* Work to be completed
Retype the lines from the start through the line containing "This screenshot has width=867, height=696.", with both of those lines included.

═══ Data shown

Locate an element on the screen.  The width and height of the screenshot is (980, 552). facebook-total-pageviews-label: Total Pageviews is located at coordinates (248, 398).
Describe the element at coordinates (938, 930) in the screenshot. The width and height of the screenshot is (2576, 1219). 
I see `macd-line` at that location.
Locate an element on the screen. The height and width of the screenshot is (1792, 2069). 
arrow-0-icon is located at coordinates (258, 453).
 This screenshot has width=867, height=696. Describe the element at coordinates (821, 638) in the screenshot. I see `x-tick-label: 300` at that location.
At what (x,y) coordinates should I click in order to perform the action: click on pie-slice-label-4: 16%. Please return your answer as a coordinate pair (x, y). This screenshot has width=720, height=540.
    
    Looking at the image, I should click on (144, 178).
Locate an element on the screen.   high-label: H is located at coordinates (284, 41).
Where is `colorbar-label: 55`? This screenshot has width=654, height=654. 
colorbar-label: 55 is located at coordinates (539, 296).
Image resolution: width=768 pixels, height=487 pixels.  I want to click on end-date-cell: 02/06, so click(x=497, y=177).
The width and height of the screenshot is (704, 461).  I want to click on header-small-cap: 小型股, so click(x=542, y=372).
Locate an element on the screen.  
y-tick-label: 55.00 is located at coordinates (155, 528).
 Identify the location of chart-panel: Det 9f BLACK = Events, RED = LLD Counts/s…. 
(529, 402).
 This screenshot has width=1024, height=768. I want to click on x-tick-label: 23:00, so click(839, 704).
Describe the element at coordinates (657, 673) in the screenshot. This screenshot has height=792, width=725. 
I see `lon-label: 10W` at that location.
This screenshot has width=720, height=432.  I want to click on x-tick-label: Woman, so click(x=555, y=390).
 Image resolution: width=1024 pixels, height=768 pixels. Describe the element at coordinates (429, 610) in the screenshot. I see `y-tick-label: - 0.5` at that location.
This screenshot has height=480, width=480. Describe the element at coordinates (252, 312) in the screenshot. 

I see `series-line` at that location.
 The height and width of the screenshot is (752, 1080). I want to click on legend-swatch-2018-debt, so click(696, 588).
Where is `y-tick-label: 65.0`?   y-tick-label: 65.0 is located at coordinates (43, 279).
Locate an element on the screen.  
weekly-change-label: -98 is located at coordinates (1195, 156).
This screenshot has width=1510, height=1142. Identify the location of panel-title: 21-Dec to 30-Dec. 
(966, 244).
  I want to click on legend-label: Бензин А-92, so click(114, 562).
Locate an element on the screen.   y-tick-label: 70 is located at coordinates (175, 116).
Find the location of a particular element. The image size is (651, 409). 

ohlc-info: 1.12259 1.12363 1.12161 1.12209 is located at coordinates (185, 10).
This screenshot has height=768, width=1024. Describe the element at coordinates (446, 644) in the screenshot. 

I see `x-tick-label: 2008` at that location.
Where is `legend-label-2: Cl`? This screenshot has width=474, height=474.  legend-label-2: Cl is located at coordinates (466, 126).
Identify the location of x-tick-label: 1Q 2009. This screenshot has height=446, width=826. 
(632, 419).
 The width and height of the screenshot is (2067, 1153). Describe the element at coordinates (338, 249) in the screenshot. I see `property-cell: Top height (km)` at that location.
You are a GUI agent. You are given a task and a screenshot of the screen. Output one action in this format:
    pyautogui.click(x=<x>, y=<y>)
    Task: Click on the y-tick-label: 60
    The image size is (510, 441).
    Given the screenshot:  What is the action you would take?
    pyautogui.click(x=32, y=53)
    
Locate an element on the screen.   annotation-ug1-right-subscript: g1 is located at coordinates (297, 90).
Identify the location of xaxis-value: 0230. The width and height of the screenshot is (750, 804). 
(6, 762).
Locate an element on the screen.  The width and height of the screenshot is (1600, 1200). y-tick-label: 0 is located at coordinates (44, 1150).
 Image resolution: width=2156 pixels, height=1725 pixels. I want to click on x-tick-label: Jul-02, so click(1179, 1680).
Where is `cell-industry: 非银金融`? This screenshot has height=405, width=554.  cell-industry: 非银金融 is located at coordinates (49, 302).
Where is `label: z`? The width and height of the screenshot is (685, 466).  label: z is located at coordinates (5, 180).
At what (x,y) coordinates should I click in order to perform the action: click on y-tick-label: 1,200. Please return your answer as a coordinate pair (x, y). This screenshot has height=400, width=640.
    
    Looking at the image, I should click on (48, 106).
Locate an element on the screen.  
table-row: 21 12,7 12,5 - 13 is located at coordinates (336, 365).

══════

* Answer
Locate an element on the screen.  The width and height of the screenshot is (980, 552). facebook-total-pageviews-label: Total Pageviews is located at coordinates (248, 398).
Describe the element at coordinates (938, 930) in the screenshot. The width and height of the screenshot is (2576, 1219). 
I see `macd-line` at that location.
Locate an element on the screen. The height and width of the screenshot is (1792, 2069). 
arrow-0-icon is located at coordinates (258, 453).
 This screenshot has width=867, height=696. Describe the element at coordinates (821, 638) in the screenshot. I see `x-tick-label: 300` at that location.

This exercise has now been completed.